[START SOURCE]

December 23, 2005

The Hong Kong holiday duck

My extended family gathers on Christmas Eve at my mom and dad’s house. We eat, exchange gifts, listen to Kenny G, catch some of the little ones’ contagious excitement, and tell my parents, “I think that’s the best tree you’ve ever had.” It’s our favorite night of the year.

On Christmas Day, I usually host my parents for a baked ham and lasagna brunch, but my mom's back is bothering her and she's opted to stay home and rest. So this year, Mike, Adam, Dana and I will be on our own on the 25th.

“What do you guys want to eat for Christmas brunch?” I asked the clan. “Anything you want. I can roast a turkey, make a ham, bake a lasagna, have French toast and syrup... Or, we can go out. Find a place that’s setting out tables of shrimp, omelets, roast beef, cheesecake. What’ll it be?”

Before you could say Mao Zedong, Adam answered, “Chinese.”

“Chinese? On Christmas? Seems weird,” I said. “What do you think, Dana?”

“Fine with me.” Mike shot me a when-life-gives-you-teenagers-you-pretty-much-do-what-they-want-unless-it’s-dangerous-immoral-or-illegal look. Chinese it is.

I went to the Lucky Corner Restaurant and picked up a take-out menu from the owner’s son, who advised me to call in my order at least 24 hours in advance. "I had no idea Christmas was such a big business day for you," I said. “The biggest, after New Year’s,” said the son as he pointed to a list of dishes that would not be available on those days because their complicated prep threw kinks into the mass production assembly system the kitchen used to meet the holiday demand.

[END SOURCE]
[START PROVIDED RECORDS]

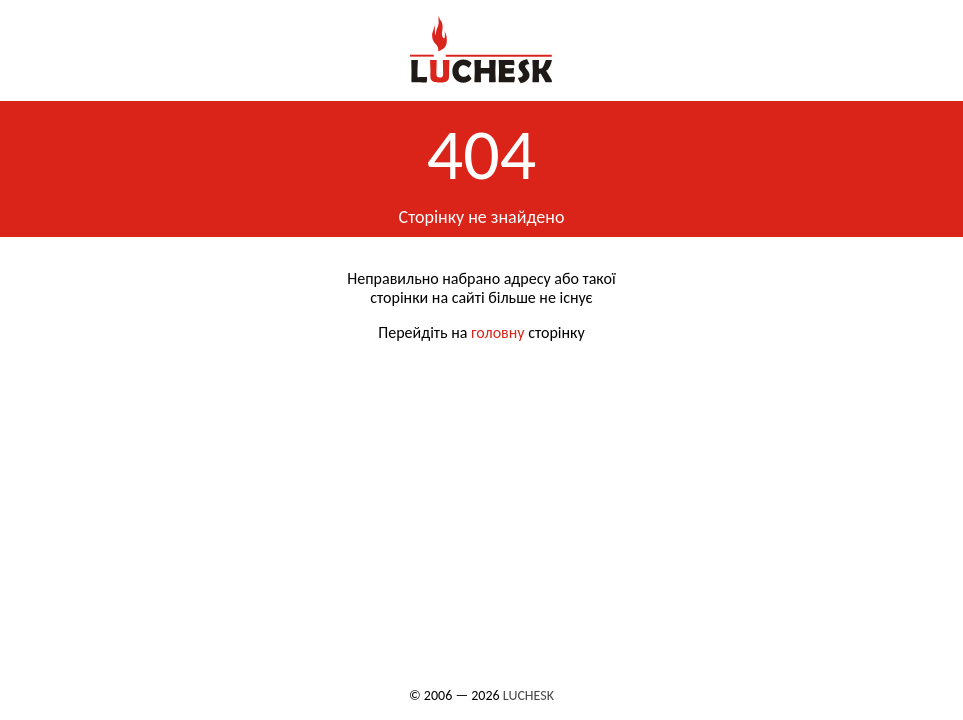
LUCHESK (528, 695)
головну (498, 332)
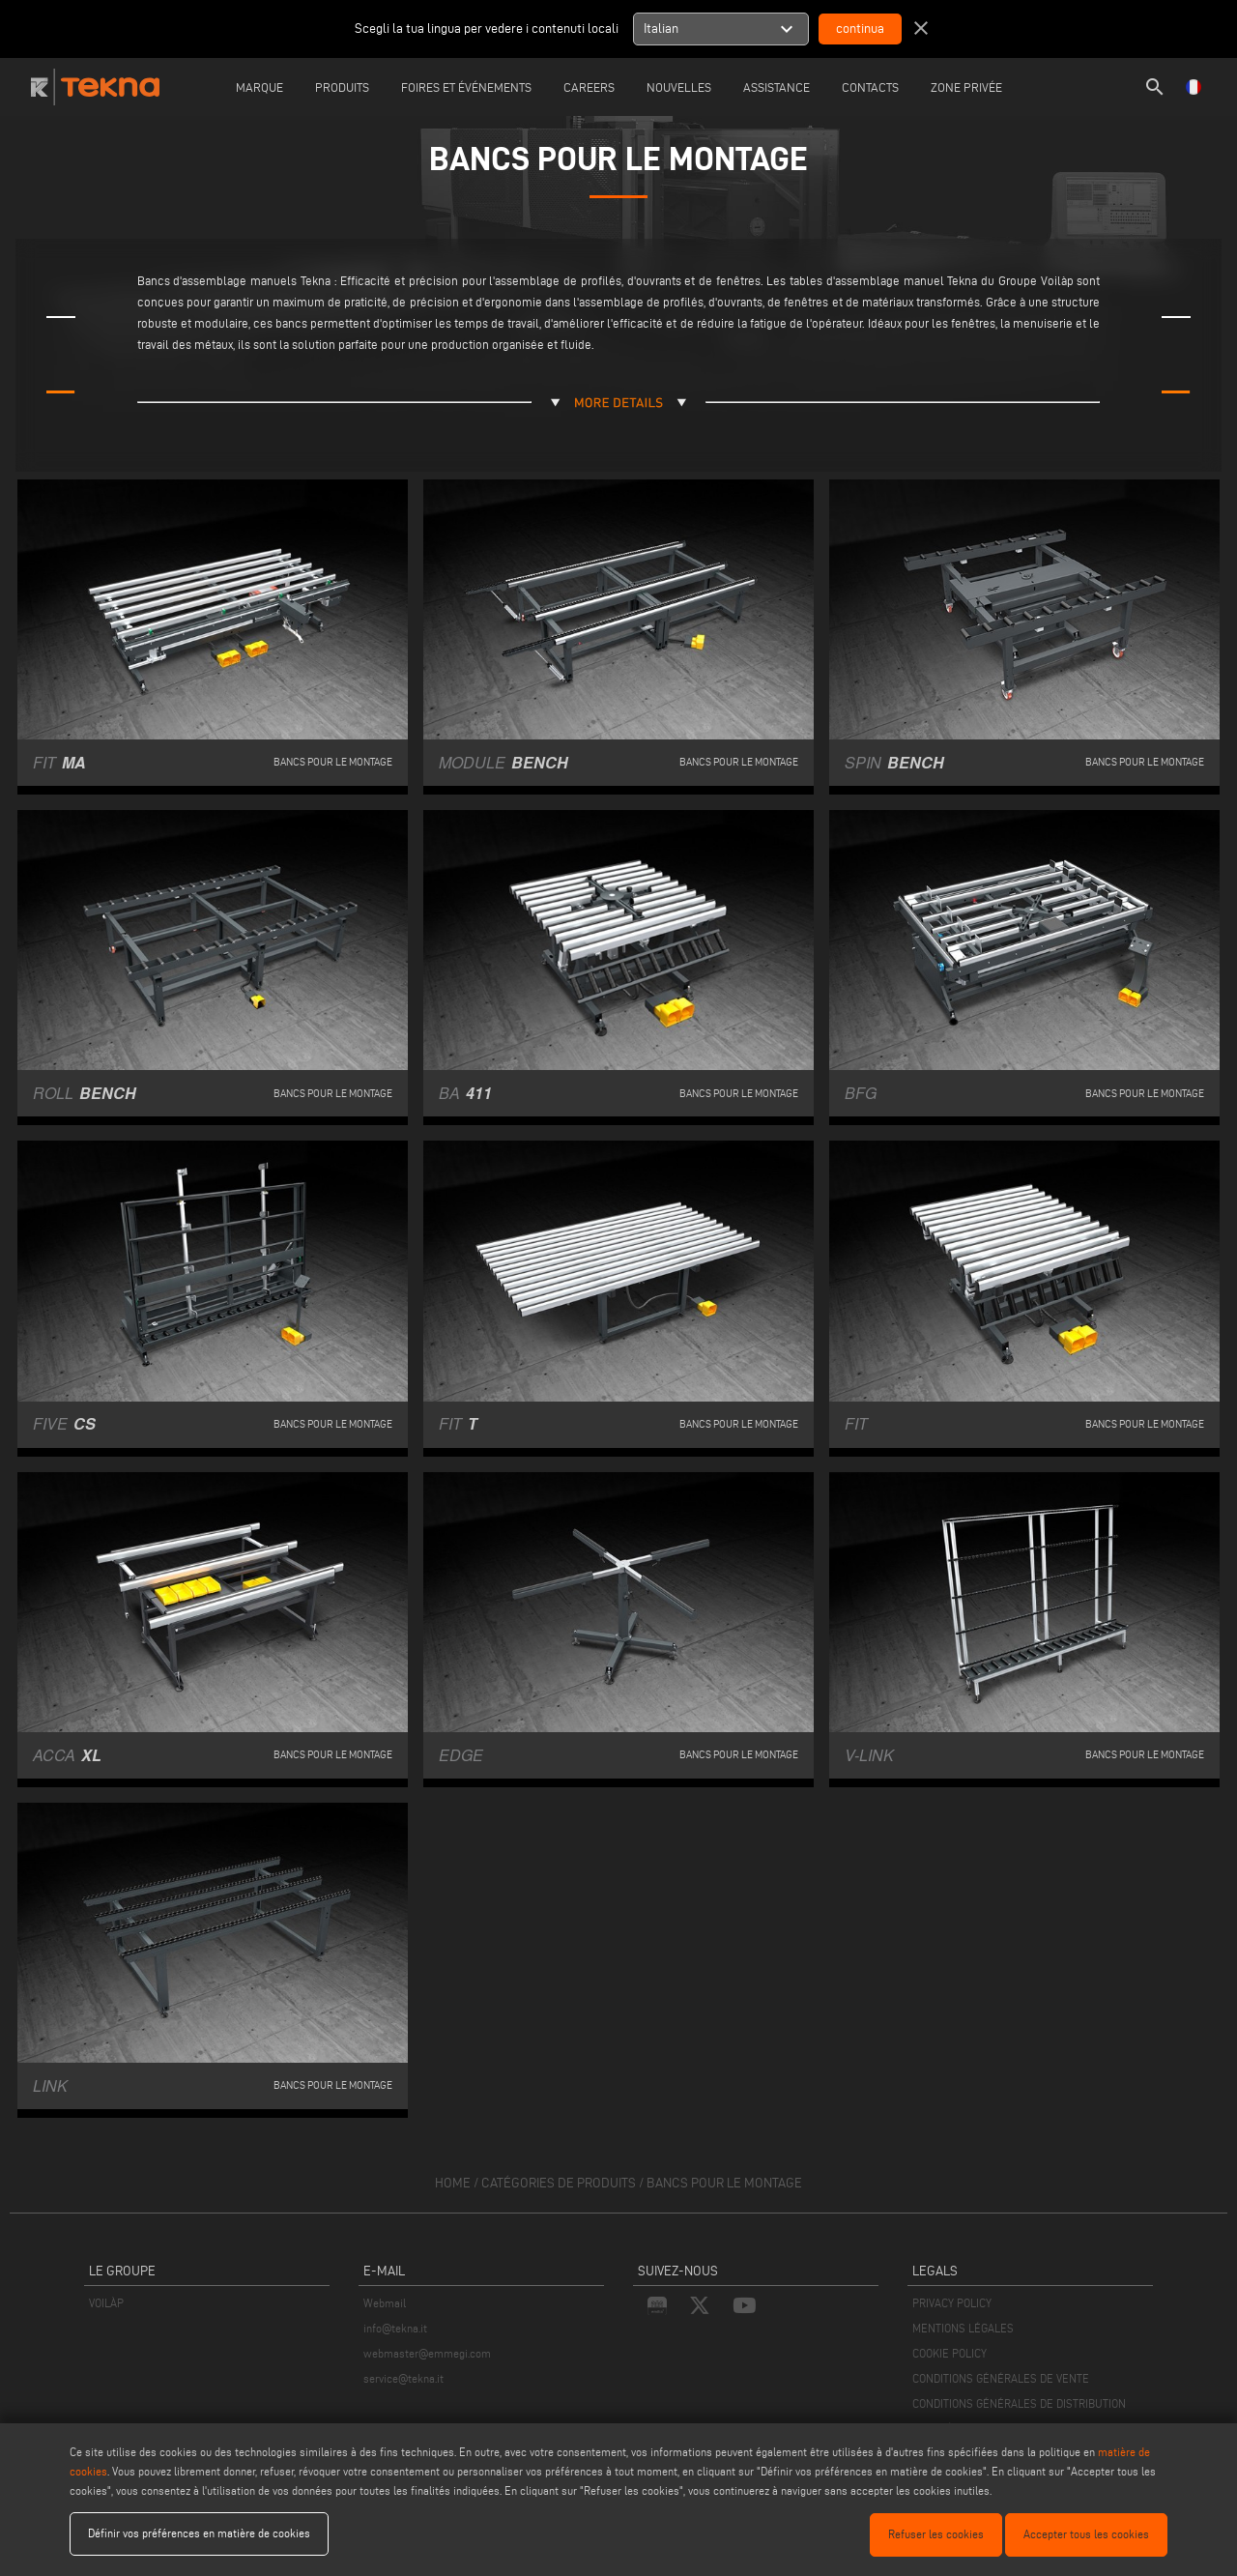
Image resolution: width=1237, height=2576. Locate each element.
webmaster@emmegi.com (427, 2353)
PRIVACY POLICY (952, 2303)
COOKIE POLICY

[END PROVIDED RECORDS]

### THE PROBLEM
Please list every food that the Christmas brunch piece names as something a restaurant might set out on tables.

### WRITTEN ANSWER
Shrimp, omelets, roast beef, cheesecake